데이터 >>
((

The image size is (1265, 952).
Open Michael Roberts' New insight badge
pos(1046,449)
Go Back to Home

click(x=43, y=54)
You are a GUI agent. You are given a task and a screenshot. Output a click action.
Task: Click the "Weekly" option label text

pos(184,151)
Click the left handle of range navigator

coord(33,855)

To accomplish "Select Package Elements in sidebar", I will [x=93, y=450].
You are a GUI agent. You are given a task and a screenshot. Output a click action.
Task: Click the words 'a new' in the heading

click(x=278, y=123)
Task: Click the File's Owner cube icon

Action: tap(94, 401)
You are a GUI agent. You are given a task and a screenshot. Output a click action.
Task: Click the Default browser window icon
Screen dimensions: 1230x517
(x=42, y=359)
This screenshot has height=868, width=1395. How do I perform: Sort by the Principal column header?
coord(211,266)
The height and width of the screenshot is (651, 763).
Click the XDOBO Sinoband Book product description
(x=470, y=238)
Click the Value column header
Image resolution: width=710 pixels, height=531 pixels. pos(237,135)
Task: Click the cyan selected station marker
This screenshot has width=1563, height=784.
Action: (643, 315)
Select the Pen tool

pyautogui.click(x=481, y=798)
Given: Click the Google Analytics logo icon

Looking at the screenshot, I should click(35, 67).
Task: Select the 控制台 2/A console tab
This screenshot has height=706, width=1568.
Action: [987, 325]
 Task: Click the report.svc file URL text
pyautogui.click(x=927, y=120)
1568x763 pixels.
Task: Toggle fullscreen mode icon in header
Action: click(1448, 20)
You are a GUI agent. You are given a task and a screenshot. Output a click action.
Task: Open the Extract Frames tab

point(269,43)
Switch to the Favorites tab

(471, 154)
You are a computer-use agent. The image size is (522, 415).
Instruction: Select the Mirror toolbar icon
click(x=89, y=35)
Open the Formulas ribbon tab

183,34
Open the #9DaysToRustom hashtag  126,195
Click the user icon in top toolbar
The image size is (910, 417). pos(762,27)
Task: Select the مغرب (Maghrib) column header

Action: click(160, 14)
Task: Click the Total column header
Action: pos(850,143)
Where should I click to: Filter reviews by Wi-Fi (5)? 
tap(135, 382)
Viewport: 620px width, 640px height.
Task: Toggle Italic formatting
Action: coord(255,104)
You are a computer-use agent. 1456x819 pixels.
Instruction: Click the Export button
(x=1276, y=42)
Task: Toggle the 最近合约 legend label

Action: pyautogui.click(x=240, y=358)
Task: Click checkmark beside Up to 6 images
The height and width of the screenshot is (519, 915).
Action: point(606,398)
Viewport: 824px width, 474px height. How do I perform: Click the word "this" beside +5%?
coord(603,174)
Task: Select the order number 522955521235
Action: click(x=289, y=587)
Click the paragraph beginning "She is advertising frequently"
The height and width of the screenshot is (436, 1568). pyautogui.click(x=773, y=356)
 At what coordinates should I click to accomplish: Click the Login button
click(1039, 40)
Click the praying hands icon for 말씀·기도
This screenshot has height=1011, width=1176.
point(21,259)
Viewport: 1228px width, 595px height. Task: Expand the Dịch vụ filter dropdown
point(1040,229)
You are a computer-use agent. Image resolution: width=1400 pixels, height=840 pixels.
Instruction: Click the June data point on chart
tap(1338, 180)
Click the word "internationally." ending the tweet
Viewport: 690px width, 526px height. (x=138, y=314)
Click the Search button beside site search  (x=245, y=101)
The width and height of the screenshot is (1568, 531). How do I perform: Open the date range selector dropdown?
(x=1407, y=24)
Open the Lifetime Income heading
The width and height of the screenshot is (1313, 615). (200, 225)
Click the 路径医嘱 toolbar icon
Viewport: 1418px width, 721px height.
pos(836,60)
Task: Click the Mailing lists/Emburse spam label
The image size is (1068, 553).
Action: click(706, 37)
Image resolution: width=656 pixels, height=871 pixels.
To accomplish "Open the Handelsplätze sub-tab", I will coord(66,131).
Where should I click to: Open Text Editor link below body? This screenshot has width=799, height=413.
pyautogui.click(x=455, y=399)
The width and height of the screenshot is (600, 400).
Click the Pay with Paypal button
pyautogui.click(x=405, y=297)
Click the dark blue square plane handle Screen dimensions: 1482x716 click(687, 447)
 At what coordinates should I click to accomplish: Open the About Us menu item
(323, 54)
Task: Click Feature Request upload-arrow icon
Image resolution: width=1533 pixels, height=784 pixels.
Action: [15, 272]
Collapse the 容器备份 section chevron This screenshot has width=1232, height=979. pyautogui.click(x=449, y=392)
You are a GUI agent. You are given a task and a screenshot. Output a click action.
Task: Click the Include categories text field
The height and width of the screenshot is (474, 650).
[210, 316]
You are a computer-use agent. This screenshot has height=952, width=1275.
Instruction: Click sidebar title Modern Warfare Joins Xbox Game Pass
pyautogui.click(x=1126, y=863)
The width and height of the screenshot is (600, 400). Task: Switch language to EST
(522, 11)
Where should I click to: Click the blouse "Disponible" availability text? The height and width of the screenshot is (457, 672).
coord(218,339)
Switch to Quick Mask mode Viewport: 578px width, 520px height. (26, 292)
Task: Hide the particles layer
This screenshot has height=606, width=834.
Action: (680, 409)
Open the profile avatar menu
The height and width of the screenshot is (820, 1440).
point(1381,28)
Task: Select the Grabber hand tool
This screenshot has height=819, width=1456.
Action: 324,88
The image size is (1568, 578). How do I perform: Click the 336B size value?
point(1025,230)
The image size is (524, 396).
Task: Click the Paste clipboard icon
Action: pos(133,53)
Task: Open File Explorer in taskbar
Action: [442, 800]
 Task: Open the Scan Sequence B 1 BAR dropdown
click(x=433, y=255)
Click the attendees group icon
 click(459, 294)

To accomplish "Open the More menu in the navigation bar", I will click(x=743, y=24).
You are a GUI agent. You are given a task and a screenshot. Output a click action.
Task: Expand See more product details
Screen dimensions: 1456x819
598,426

))

해야 할 일 >>
위 데이터를 처음부터 끝까지 한 줄에 문자열 하나씩 담아 JSON 목록으로 내놓으세요. 빈 줄은 빼세요.

작성한 답 >>
[
  "The image size is (1265, 952).",
  "Open Michael Roberts' New insight badge",
  "pos(1046,449)",
  "Go Back to Home",
  "click(x=43, y=54)",
  "You are a GUI agent. You are given a task and a screenshot. Output a click action.",
  "Task: Click the \"Weekly\" option label text",
  "pos(184,151)",
  "Click the left handle of range navigator",
  "coord(33,855)",
  "To accomplish \"Select Package Elements in sidebar\", I will [x=93, y=450].",
  "You are a GUI agent. You are given a task and a screenshot. Output a click action.",
  "Task: Click the words 'a new' in the heading",
  "click(x=278, y=123)",
  "Task: Click the File's Owner cube icon",
  "Action: tap(94, 401)",
  "You are a GUI agent. You are given a task and a screenshot. Output a click action.",
  "Task: Click the Default browser window icon",
  "Screen dimensions: 1230x517",
  "(x=42, y=359)",
  "This screenshot has height=868, width=1395. How do I perform: Sort by the Principal column header?",
  "coord(211,266)",
  "The height and width of the screenshot is (651, 763).",
  "Click the XDOBO Sinoband Book product description",
  "(x=470, y=238)",
  "Click the Value column header",
  "Image resolution: width=710 pixels, height=531 pixels. pos(237,135)",
  "Task: Click the cyan selected station marker",
  "This screenshot has width=1563, height=784.",
  "Action: (643, 315)",
  "Select the Pen tool",
  "pyautogui.click(x=481, y=798)",
  "Given: Click the Google Analytics logo icon",
  "Looking at the screenshot, I should click(35, 67).",
  "Task: Select the 控制台 2/A console tab",
  "This screenshot has height=706, width=1568.",
  "Action: [987, 325]",
  " Task: Click the report.svc file URL text",
  "pyautogui.click(x=927, y=120)",
  "1568x763 pixels.",
  "Task: Toggle fullscreen mode icon in header",
  "Action: click(1448, 20)",
  "You are a GUI agent. You are given a task and a screenshot. Output a click action.",
  "Task: Open the Extract Frames tab",
  "point(269,43)",
  "Switch to the Favorites tab",
  "(471, 154)",
  "You are a computer-use agent. The image size is (522, 415).",
  "Instruction: Select the Mirror toolbar icon",
  "click(x=89, y=35)",
  "Open the Formulas ribbon tab",
  "183,34",
  "Open the #9DaysToRustom hashtag  126,195",
  "Click the user icon in top toolbar",
  "The image size is (910, 417). pos(762,27)",
  "Task: Select the مغرب (Maghrib) column header",
  "Action: click(160, 14)",
  "Task: Click the Total column header",
  "Action: pos(850,143)",
  "Where should I click to: Filter reviews by Wi-Fi (5)? ",
  "tap(135, 382)",
  "Viewport: 620px width, 640px height.",
  "Task: Toggle Italic formatting",
  "Action: coord(255,104)",
  "You are a computer-use agent. 1456x819 pixels.",
  "Instruction: Click the Export button",
  "(x=1276, y=42)",
  "Task: Toggle the 最近合约 legend label",
  "Action: pyautogui.click(x=240, y=358)",
  "Task: Click checkmark beside Up to 6 images",
  "The height and width of the screenshot is (519, 915).",
  "Action: point(606,398)",
  "Viewport: 824px width, 474px height. How do I perform: Click the word \"this\" beside +5%?",
  "coord(603,174)",
  "Task: Select the order number 522955521235",
  "Action: click(x=289, y=587)",
  "Click the paragraph beginning \"She is advertising frequently\"",
  "The height and width of the screenshot is (436, 1568). pyautogui.click(x=773, y=356)",
  " At what coordinates should I click to accomplish: Click the Login button",
  "click(1039, 40)",
  "Click the praying hands icon for 말씀·기도",
  "This screenshot has height=1011, width=1176.",
  "point(21,259)",
  "Viewport: 1228px width, 595px height. Task: Expand the Dịch vụ filter dropdown",
  "point(1040,229)",
  "You are a computer-use agent. Image resolution: width=1400 pixels, height=840 pixels.",
  "Instruction: Click the June data point on chart",
  "tap(1338, 180)",
  "Click the word \"internationally.\" ending the tweet",
  "Viewport: 690px width, 526px height. (x=138, y=314)",
  "Click the Search button beside site search  (x=245, y=101)",
  "The width and height of the screenshot is (1568, 531). How do I perform: Open the date range selector dropdown?",
  "(x=1407, y=24)",
  "Open the Lifetime Income heading",
  "The width and height of the screenshot is (1313, 615). (200, 225)",
  "Click the 路径医嘱 toolbar icon",
  "Viewport: 1418px width, 721px height.",
  "pos(836,60)",
  "Task: Click the Mailing lists/Emburse spam label",
  "The image size is (1068, 553).",
  "Action: click(706, 37)",
  "Image resolution: width=656 pixels, height=871 pixels.",
  "To accomplish \"Open the Handelsplätze sub-tab\", I will coord(66,131).",
  "Where should I click to: Open Text Editor link below body? This screenshot has width=799, height=413.",
  "pyautogui.click(x=455, y=399)",
  "The width and height of the screenshot is (600, 400).",
  "Click the Pay with Paypal button",
  "pyautogui.click(x=405, y=297)",
  "Click the dark blue square plane handle Screen dimensions: 1482x716 click(687, 447)",
  " At what coordinates should I click to accomplish: Open the About Us menu item",
  "(323, 54)",
  "Task: Click Feature Request upload-arrow icon",
  "Image resolution: width=1533 pixels, height=784 pixels.",
  "Action: [15, 272]",
  "Collapse the 容器备份 section chevron This screenshot has width=1232, height=979. pyautogui.click(x=449, y=392)",
  "You are a GUI agent. You are given a task and a screenshot. Output a click action.",
  "Task: Click the Include categories text field",
  "The height and width of the screenshot is (474, 650).",
  "[210, 316]",
  "You are a computer-use agent. This screenshot has height=952, width=1275.",
  "Instruction: Click sidebar title Modern Warfare Joins Xbox Game Pass",
  "pyautogui.click(x=1126, y=863)",
  "The width and height of the screenshot is (600, 400). Task: Switch language to EST",
  "(522, 11)",
  "Where should I click to: Click the blouse \"Disponible\" availability text? The height and width of the screenshot is (457, 672).",
  "coord(218,339)",
  "Switch to Quick Mask mode Viewport: 578px width, 520px height. (26, 292)",
  "Task: Hide the particles layer",
  "This screenshot has height=606, width=834.",
  "Action: (680, 409)",
  "Open the profile avatar menu",
  "The height and width of the screenshot is (820, 1440).",
  "point(1381,28)",
  "Task: Select the Grabber hand tool",
  "This screenshot has height=819, width=1456.",
  "Action: 324,88",
  "The image size is (1568, 578). How do I perform: Click the 336B size value?",
  "point(1025,230)",
  "The image size is (524, 396).",
  "Task: Click the Paste clipboard icon",
  "Action: pos(133,53)",
  "Task: Open File Explorer in taskbar",
  "Action: [442, 800]",
  " Task: Open the Scan Sequence B 1 BAR dropdown",
  "click(x=433, y=255)",
  "Click the attendees group icon",
  " click(459, 294)",
  "To accomplish \"Open the More menu in the navigation bar\", I will click(x=743, y=24).",
  "You are a GUI agent. You are given a task and a screenshot. Output a click action.",
  "Task: Expand See more product details",
  "Screen dimensions: 1456x819",
  "598,426"
]